**Work request**
For every line that contains the string "agent", pull that line out of the material below.

**Record extracts**

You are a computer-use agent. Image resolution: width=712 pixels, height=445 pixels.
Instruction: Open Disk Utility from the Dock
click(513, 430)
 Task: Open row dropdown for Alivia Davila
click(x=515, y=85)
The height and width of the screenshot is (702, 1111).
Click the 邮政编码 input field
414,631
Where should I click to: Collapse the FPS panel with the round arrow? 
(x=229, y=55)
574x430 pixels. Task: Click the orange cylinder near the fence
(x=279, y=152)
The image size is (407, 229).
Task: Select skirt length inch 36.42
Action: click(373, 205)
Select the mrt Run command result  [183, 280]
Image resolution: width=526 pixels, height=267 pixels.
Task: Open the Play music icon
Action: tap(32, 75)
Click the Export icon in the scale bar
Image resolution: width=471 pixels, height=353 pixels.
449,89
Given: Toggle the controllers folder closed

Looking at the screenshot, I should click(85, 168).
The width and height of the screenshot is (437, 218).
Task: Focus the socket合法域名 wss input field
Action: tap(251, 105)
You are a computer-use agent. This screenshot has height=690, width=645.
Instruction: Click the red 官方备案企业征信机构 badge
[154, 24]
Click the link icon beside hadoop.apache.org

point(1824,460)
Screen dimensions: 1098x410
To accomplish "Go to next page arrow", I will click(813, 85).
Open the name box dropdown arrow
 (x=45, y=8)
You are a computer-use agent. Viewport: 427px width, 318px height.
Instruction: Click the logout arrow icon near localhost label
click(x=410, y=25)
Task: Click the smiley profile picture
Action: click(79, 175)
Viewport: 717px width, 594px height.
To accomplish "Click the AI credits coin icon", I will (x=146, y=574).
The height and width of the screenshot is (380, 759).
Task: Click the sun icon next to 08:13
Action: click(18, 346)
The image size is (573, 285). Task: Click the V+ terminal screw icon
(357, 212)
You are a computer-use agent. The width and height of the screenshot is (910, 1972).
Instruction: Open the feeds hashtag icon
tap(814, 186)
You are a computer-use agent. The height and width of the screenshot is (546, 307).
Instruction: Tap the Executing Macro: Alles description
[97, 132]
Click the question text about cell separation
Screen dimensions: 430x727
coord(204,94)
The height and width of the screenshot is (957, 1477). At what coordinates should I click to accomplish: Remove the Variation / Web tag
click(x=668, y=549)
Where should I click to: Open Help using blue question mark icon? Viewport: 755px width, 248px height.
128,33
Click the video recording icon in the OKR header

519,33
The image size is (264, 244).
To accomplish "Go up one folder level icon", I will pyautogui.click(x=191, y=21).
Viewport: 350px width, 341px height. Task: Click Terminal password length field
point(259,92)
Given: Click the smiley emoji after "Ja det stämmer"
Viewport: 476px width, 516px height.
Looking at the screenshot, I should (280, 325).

**Finished task**
You are a computer-use agent. Image resolution: width=712 pixels, height=445 pixels.
You are a computer-use agent. This screenshot has height=690, width=645.
You are a computer-use agent. Viewport: 427px width, 318px height.
You are a computer-use agent. The width and height of the screenshot is (910, 1972).
You are a computer-use agent. The height and width of the screenshot is (546, 307).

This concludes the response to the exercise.